For reasons we have not yet fathomed, this problem occurs only when your eclipse files are in the special program files folder in Windows 7. So don't put the files there, just put them on your desktop (the folder will be called eclipse, and the thing you click to run eclipse is inside that folder).

In other words, re-download the eclipse project from the website, but this time unzip the files to your desktop.

I am on the waiting list for CSE131 or for the lab section I need. Will I be able to take the course?
Almost certainly! Be sure to attend class on the first day. In the past, we have been able to accommodate everyone from the waiting list.

Do I need any computer science background to succeed in CSE131?
No. The only prerequisite for this course is that you be comfortable with algebra and geometry at the high school level. No programming background is required. We start from the beginning. However, the course is demanding and does move rather quickly. If you're looking for an easy course, this isn't it.

I have some programming experience. Will I be bored in CSE131?
Most high school computer science courses cover programming, but not computer science as a discipline. In other words, you may have learned the nuts and bolts, but the background and theory are likely to be missing.

However, we do not want you to waste your time! If you have had an AP course in computer science, or some other substantive experience, please see the instructor. We have a placement exam you can take to see if you should place out of CSE131.

How much time should I expect to spend on CSE131?
CSE131 emphasises learning by doing. Most of your time outside of class will be spent on lab assignments. You will spend very little time reading, since everything you need to know will be covered in lecture, studio, or in the lab assignments. Since CSE131 is a 3 unit course, you should expect to spend about 9 hours per week on average doing the lab assignments, including the lab session itself. Some weeks will require more time, some will require less.

Is there a textbook for CSE131?
Yes. Although previous instances of our course were offered without a textbook, we have found it easier to teach the course consistently by using a textbook. Also, students have felt more secure with the material by having a textbook handy.

In addition to the text, on-line materials will be provided or referenced.

The textbook in use for this semester is listed on the home page.

Do I need a CEC account for CSE131?
No. You should be able to log into our lab computers using your standard WebSTAC authentication. Moreover, you are able and encouraged to use your own computer by installing the course software.
Do I need to buy a computer for CSE131?
No. You do not need to own a computer to take this course, but most students do own their own computer and you are encouraged to do so as well.

You are welcome to use our lab computers whether you have your own computer or not. Labs are reserved for classes at certain times, and open for general use at other times. See the schedule posted by the lab door for details.

If I want to buy a computer, what should I buy?
This is a matter of personal preference, and you should discuss your options with the instructor, other students, and with whoever will be paying for your computer.
Where should I store my work?
No matter which computer you use, your work is managed by subversion, which saves your files in a very safe place (meaning it is frequently backed up by someone other than you) when you commit them. This will allow you to work from any place that has an Internet connection if you have installed eclipse with subversion.

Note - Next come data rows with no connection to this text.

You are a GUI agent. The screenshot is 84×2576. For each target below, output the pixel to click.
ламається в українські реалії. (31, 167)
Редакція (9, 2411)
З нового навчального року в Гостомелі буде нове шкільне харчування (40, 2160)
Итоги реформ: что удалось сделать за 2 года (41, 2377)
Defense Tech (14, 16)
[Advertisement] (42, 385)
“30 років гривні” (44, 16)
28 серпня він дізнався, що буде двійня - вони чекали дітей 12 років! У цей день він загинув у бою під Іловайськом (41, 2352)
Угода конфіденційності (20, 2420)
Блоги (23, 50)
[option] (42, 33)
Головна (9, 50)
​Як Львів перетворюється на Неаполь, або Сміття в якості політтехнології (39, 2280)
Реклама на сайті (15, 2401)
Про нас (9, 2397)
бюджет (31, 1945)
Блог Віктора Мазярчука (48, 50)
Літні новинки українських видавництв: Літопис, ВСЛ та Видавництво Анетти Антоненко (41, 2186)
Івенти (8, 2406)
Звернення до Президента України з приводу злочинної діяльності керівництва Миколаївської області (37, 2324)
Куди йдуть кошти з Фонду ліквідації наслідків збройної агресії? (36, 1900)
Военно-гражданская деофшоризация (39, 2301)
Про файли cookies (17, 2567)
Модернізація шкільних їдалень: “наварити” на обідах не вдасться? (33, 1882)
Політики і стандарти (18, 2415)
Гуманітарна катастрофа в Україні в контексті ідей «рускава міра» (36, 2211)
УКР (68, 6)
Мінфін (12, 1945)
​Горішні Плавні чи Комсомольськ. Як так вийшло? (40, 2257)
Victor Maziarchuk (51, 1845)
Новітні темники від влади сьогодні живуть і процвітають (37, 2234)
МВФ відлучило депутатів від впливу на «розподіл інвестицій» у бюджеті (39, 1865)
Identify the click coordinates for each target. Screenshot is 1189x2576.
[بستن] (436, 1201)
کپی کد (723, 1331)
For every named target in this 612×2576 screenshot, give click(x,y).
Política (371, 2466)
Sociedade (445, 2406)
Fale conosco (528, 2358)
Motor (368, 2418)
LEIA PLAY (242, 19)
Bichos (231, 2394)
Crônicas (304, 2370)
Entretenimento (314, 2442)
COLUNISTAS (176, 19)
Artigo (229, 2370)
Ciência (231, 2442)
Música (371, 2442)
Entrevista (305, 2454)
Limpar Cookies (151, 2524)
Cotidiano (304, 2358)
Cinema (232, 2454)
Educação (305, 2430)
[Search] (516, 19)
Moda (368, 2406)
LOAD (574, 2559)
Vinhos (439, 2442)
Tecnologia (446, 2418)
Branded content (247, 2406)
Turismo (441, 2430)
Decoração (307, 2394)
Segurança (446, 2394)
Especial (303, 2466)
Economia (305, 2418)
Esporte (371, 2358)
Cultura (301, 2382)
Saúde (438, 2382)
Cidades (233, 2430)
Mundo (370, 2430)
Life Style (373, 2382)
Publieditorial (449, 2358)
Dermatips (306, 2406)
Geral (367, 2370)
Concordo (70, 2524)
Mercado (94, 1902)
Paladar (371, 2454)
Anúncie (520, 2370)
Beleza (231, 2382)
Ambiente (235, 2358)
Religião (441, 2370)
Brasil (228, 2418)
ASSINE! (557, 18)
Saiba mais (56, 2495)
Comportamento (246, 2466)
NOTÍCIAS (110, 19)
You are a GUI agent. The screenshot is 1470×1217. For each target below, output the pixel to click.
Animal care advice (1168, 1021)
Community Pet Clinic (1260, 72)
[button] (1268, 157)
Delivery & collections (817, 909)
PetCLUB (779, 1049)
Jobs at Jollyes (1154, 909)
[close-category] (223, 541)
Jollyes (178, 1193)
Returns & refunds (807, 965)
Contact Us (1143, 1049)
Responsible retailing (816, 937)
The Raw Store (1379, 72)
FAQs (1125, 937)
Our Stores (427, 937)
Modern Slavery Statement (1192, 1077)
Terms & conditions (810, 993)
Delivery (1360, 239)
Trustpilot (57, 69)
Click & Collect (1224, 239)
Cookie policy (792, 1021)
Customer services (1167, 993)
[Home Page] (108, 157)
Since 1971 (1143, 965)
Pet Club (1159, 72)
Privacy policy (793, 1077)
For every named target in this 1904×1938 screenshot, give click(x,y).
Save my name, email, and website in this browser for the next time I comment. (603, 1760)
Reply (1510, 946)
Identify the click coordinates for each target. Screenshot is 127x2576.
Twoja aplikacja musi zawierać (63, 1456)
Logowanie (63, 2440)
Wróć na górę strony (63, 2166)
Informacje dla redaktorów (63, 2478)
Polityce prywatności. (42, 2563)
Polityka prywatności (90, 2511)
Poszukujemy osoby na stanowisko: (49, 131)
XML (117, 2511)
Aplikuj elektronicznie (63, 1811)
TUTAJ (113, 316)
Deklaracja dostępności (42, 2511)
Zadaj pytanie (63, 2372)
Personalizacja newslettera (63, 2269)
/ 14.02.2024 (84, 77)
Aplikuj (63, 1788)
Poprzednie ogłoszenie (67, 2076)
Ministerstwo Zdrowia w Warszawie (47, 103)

I'm having trouble with my computer. Where can I get help?
Try the EIT/CEC help desk in Lopata Hall. If your computer is not working, use a lab computer until yours is fixed so that you don't fall behind in your work.
I have accommodation on timed exams and quizzes. How do I arrange to take these?
Please present your accommodation documentation to the instructor the first week of class. The in-term exams will have extra time for you to complete the work. You will be allowed extra time for recitation quizzes as well. No extra time is allowed for labs, except as provided by the late lab policy.